Cue an attempt to fix. But six prompts later, partway through a modification, I ran out of context:
This is not good. Desktop commander was partway through making a series of changes - but they weren’t complete. So now I had a codebase that didn’t compile - and no easy way of getting back to a clean state. The 'edit-a-prompt' trick doesn’t work here - desktop commander has changed the contents of the files on disk.
What I should have done was committed the changes after every prompt completed (I could have got desktop commander to do that for me). That would have given me a way to go back.
With no alternative I pressed on. I opened a new session, told Claude to investigate the project directory and summarize what it found. And then asked it to complete the changes. Six prompts later I was out of context - again partway through a series of changes.
I was still trying to get Claude to restore the basic function; I’d started with two files in the codebase - a single main.rs plus cargo.toml. But when I looked at the codebase a disaster was growing. Instead of two files, there were now 189. Claude had created multiple versions of main.rs - main_adaptive.rs, main_complete.rs, main_fixed.rs, main_backup.rs… It had created 8 supporting python scripts. 23 batch files. And 120 demo wave files.
Yikes.
AI versus human
What’s interesting is the difference between how I’d describe the project and how Claude described it. Here’s what Claude thought:
My view? It’s a non-functional mess. And that’s being polite.

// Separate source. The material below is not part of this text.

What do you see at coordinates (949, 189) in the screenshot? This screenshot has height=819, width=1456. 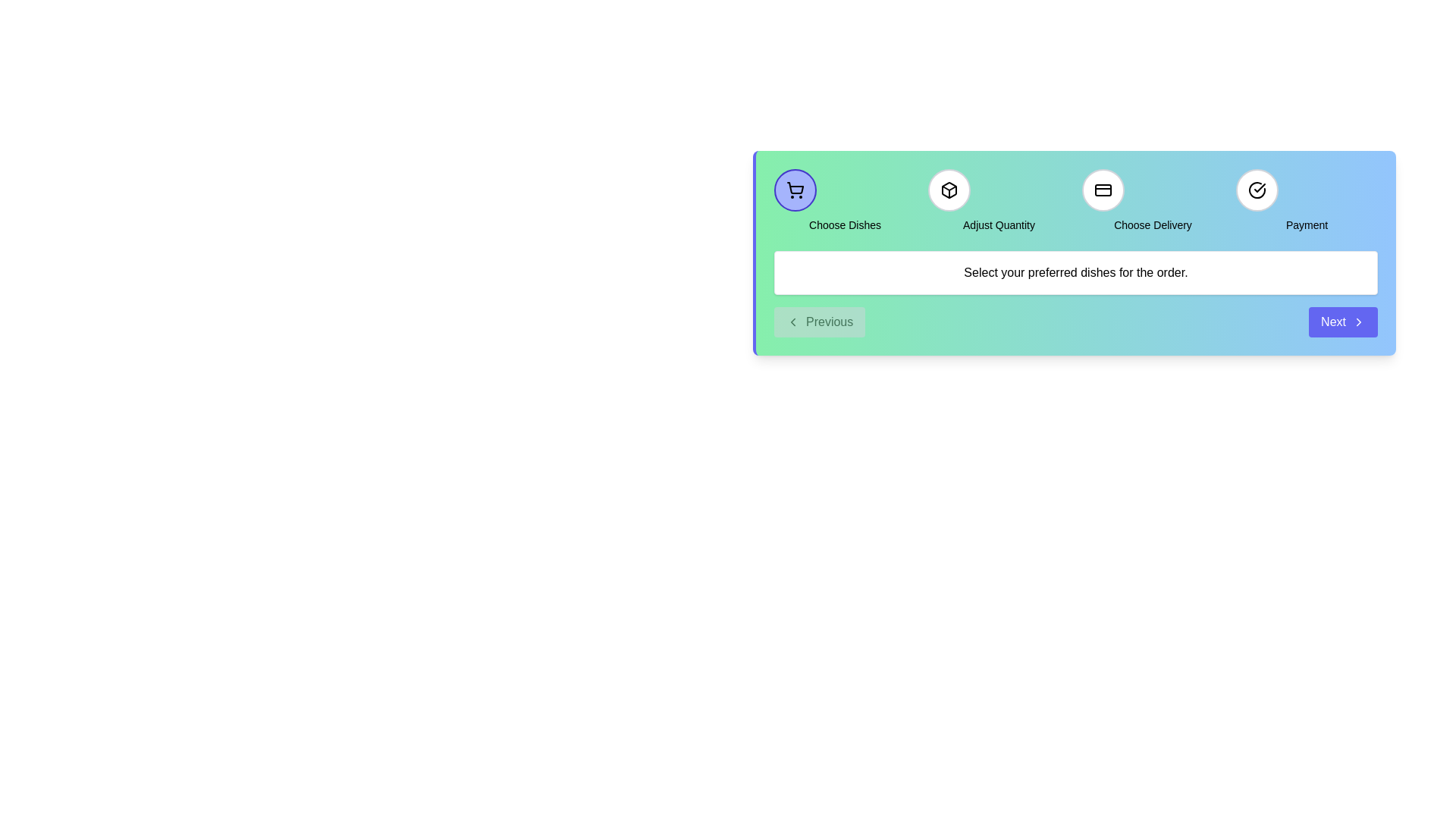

It’s the kind of project that needs a radical overhaul before making any further changes. Where you need to take a big step backwards in order to move forwards.
Now I can get Claude to do that tidy-up for me. But it’s me driving Claude, not Claude making that decision itself. And I can put the scaffolding in place to commit after each change, so that I can go back. But again - it’s me driving Claude.
And that’s the key takeaway. Claude is useful - very useful - at writing code. But it’s got limitations. Claude just isn’t a very good software engineer. It launches into coding without understanding requirements or thinking about the design. It doesn’t use source control to enable it to revert bad changes. It doesn’t recognize when the codebase has turned into a mess.
It only goes forward - and as fast as possible.
The other lesson I learnt is realizing when to cut your losses and start over. I threw away the project, improved the reqs and design with what I’d learnt and now I have a working tool.
It’s a different way of working - but AI enables rapid iteration. Maybe it’s the coding equivalent of if at first you don’t succeed, try and try again?
My model with Claude is 1) make a lot of very fast progress, getting something from zero to working in a few hours and then 2) spending a few days making it right. Working properly, rewritten so it’s maintainable, has a good API, is tested, documented, etc. It is rare that I give Claude a lot of latitude. I may give it a lot of code/docs, but I am careful to work on architecture and design first, and then get it to produce a bit at a time, unless I truly am starting from scratch.